In 2003 her lecture INVISIBLE ENERGY: ASIAN ART FORM INFLUENCES IN MY WORK was presented at the College Art Association’ conference.In 2007 a fundraiser DVD for the NY Film-Makers Cooperative was successfully produced.In 2012, she was an elected BOARD Member for MILLENNIUM FILM WORKSHOP in NYC and served on the ARCHIVE Committee, which was sold to NYC’s Museum of Modern Art.

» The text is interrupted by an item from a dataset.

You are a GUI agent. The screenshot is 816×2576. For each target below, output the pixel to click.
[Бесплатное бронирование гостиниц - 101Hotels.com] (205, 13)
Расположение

After seeing screenings by Victoria Kereszi’s EYE:AM, that featured works by women filmmakers, she realized that shows such as these left the viewer with a different sense of a largely unseen film work. It was one that opened possibilities, not just in the film form, but one that expanded an outlook on the greater world at large, engendering dialogue.
In 2010, she curated and produced the first ANOTHER EXPERIMENT BY WOMEN FILM FESTIVAL, presented at Anthology Film Archives’ in the NEW FILMMAKERS’ WOMEN’S NIGHT. In 2011 the second season premiered at MILLENNIUM FILM WORKSHOP, sponsored by a Lower Manhattan Cultural Council Grant.
Currently, curated screenings of shorts continue to be featured by NEW FILMMAKERS NY 4 or 5 times a year (see the Archive page for past show listings.) Some shows feature Q& A with visiting filmmakers, or a guest curator, like Sasha Water Freyer.
As artists should be paid for their work, now AXW has an online screening site, http://axwonline.com, where shows purchased by the general public can be seen 24/7 for 3 concurrent days. This site also serves as an ARCHIVE of women’s work and screenings can be extended into the greater community, such as libraries.